[Opening EXERCISE INPUT section]

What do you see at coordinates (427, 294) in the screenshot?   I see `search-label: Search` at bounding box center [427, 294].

[Closing EXERCISE INPUT section]
[Opening EXERCISE INPUT section]

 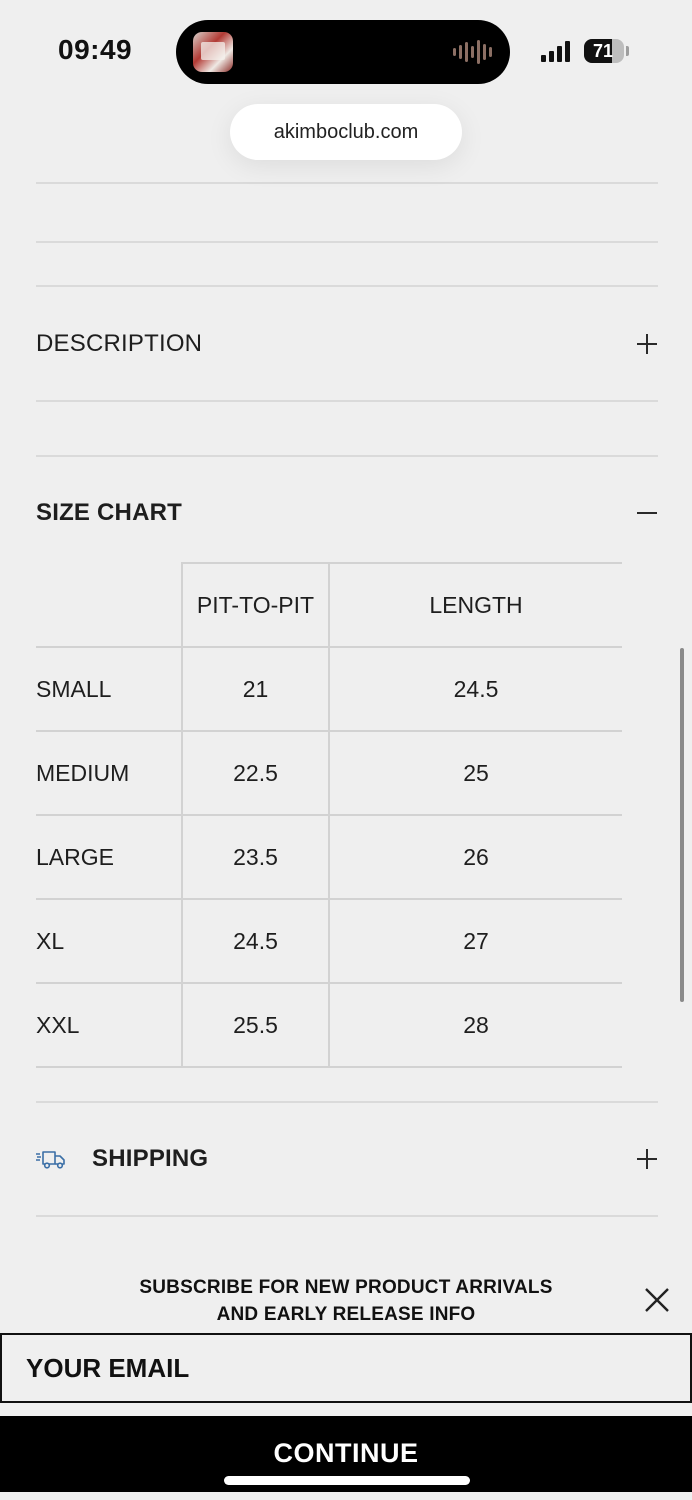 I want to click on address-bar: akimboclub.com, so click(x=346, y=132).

[Closing EXERCISE INPUT section]
[Opening EXERCISE INPUT section]

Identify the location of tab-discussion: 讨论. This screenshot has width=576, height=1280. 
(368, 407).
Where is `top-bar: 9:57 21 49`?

[Closing EXERCISE INPUT section]

Please show every line of the material above that contains the word "screenshot".

ANSWER TO THE EXERCISE:
What do you see at coordinates (427, 294) in the screenshot?   I see `search-label: Search` at bounding box center [427, 294].
Identify the location of tab-discussion: 讨论. This screenshot has width=576, height=1280. 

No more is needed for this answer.